Experimental and numerical study of a pitching airfoil interacting with the vortical wake of an upstream cylinder

Abstract

The turbulence properties of the upstream flow have a significant impact on the aerodynamic behavior of an airfoil in various applications. Two key parameters in the upstream flow are the presence of vortices and changes in flow direction. Studying these parameters is crucial when analyzing airfoil-based shapes in real-world scenarios. In this study, a vortical environment is created using a circular cylinder, and changes in flow direction are simulated using a pitching airfoil. The vortical flow passed a pitching airfoil is analyzed experimentally and numerically at different reduced frequencies($k_f)$, the ratio of the gap to the cylinder diameter($G/D$), and pitching oscillation amplitude(${\alpha }_0$). The flow behavior is presented in experimental terms of the mean streamwise velocity($\bar{U}$), turbulence intensity(Ti), and power spectral density(PSD) downstream of the pitching airfoil, and numerical contours of velocity field, turbulence intensity, and vorticity.
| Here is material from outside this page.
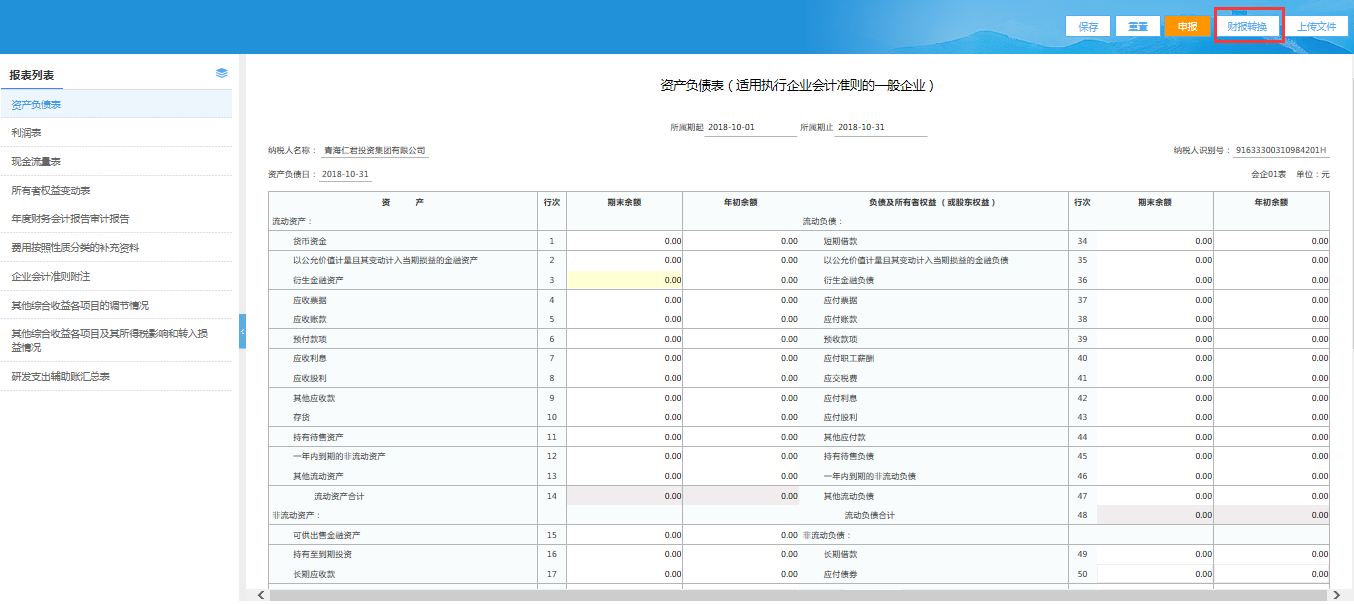
Task: Collapse the sidebar using the blue handle
Action: click(242, 332)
The current study confirms the change in time and frequency domain parameters and provides new insight into the unsteady airfoils. The results show a change in the shedding mechanism in the case of $G/D=2$, emerging two periodic vortical streets in the wake of pitching airfoil in the case of $G/D=6\text{and}10$, and replacing cylinder vortex shedding frequency with pitching frequency of airfoils.